Mix the sausage to help distribute the seasonings even more then grind, again, through one of the smaller dies. Make a small patty and cook it up. Taste and check for seasoning. Adjust seasoning to your taste. This recipe makes a full flavored sausage with just a bit of heat. You can up the ancho and chipotle, or even add a bit of cayenne if you want more. I usually then package it into 1/2-1 pound packages that I freeze until needed. While this sausage is ready to go after grinding, I find giving it another day, for the flavors to meld, improves it even more.

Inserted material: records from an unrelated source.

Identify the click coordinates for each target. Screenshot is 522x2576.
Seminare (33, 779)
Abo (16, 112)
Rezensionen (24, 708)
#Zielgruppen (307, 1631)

*If you can't find Ancho powder, take a couple of ancho chiles (the dried form of the poblano pepper) and roast them in a 350°F oven for 10 minutes. Allow them to cool completely, remove the stem and seeds (you can leave the seeds in if you want it hotter), crumble it up and grind in a spice grinder.
**If you don't have Chipotle powder puree 1-2 chipotles en adobo as a substitute. You can find these in most Hispanic sections at the grocery store nowadays.